Assuming the EU and its member states ultimately ratify the controversial Anti-Counterfeiting Trade Agreement (ACTA see background), Serbia will have to follow suit as it will have become a full part of EU law, said Branka Totić, director of the Serbian Intellectual Property Office.
Totić dismissed fears that ACTA could lead to infringement of citizens rights, privacy and data protection rules, arguing that national implementation and judicial review of cases of suspected copyright violations would guard against this.
“Therefore, I believe that there is no risk,” she said.
More generally, Totić said that Serbia must harmonise its laws with the regulations of the EU by 2013 and reach a level of protection of intellectual property that is similar to that in member states.
She said Serbia’s laws in the field of protection of intellectual property are mostly in line with the EU legislation, but that more has to be done in their implementation.
Unlike the EU members, Serbia does not have specialised courts to deal with intellectual property and court proceedings last about two years, and sentences are often suspended.
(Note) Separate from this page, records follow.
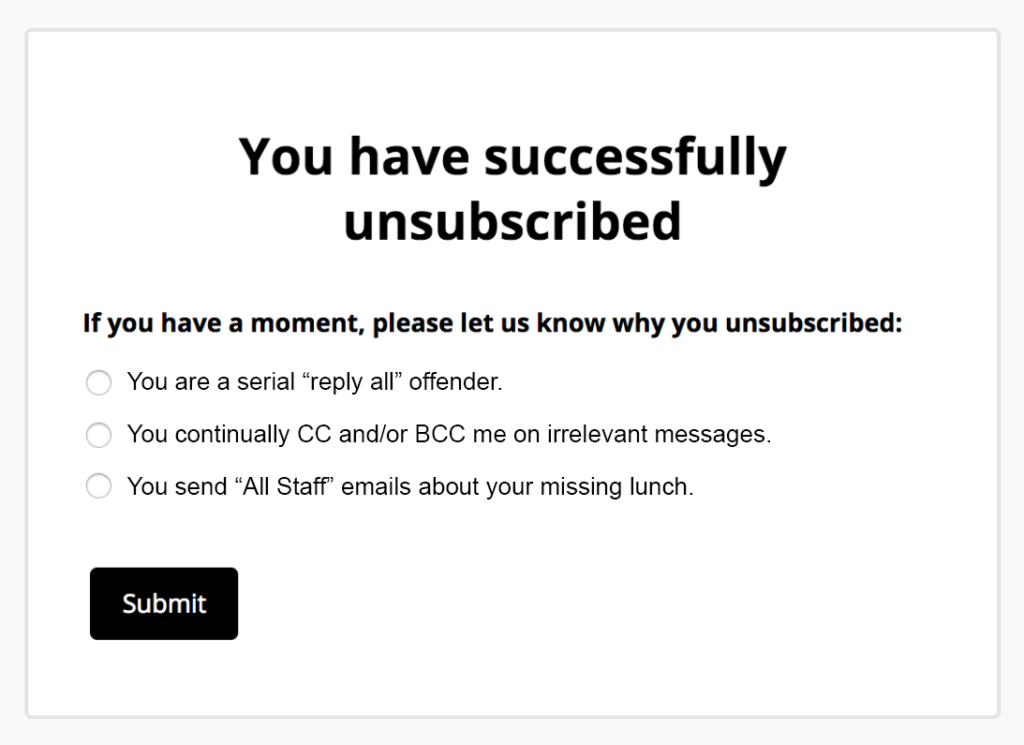
Task: Click the "You are a serial reply all offender" label
Action: tap(315, 382)
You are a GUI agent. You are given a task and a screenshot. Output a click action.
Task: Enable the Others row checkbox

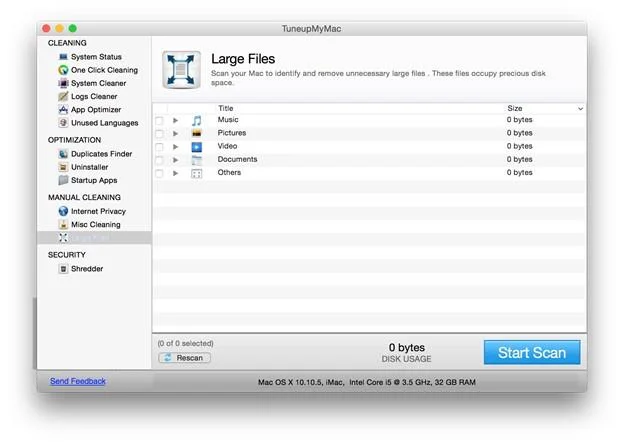tap(159, 173)
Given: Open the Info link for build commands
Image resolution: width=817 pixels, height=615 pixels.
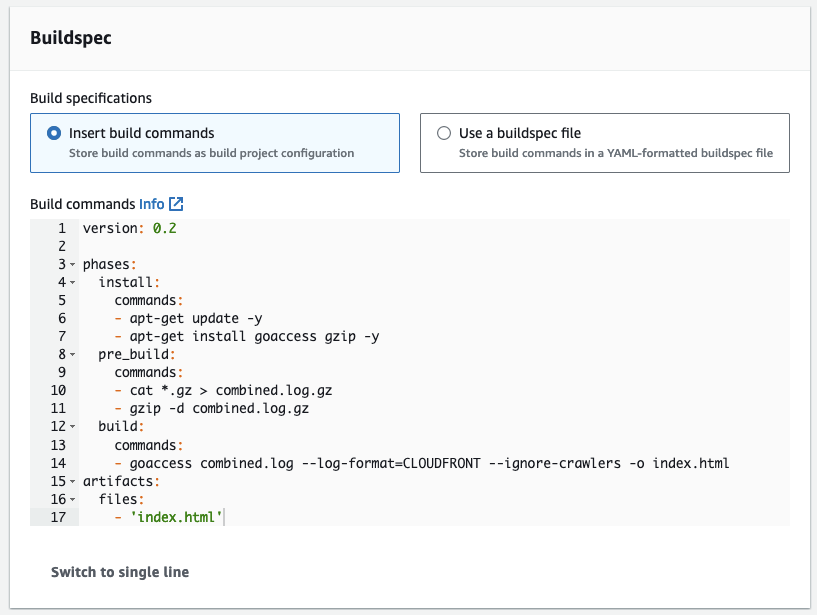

“One is of an impression that, although the law envisages strict penalties for the crime of unauthorised use of copyrighted materials and brands, sentences pronounced are lower than for stealing physical, material goods,” she said.
Piracy declining in Serbia
Serbia has a significantly higher rate of illegal software use than the EU, even compared with the members from Central and Eastern Europe, where it is relatively high.
For the first time in three years, Serbia’s software piracy rate has dropped, Totić said. According to estimates of the Serbian Tax Authority, the rate illegal software use, which was 74% in the previous three years, dropped by two or three percentage points in 2011.
“Naturally, this is not satisfactory either, but it is a large move forward. According to some statistics, a one-percentage point reduction of piracy in the field of software leads to the opening of 1,200 new jobs,” she said.
The piracy rate in the EU in 2010 was 35%, according to figures of the Business Software Alliance (BSA), a lobbying group representing numerous information technology companies including Adobe, Apple and Microsoft.
The highest rates of illegal software use in the EU were Bulgaria’s and Romania’s at 65% and 64% respectively.
Seizure of goods
Totić said that the customs authority had particular success in preventing the entry of counterfeit goods onto the Serbian market, while results of controls on the internal market are modest because inspection services are often burdened by other work.
“Last year, 150,000 pieces of pirated and counterfeit goods were confiscated at the border. This is a very large number and testifies to the fact that our customs bodies have done the job well and that 10 years of work have truly yielded results,” Totić said.
She indicated that one problem is the porous character of the border with Kosovo. Kosovo, Totić said, is a channel for the entry of counterfeit and pirated goods from China and Turkey that are sold in Serbia as well as other European countries.
Tensions between Serbia and Kosovo have made even administrative cooperation difficult.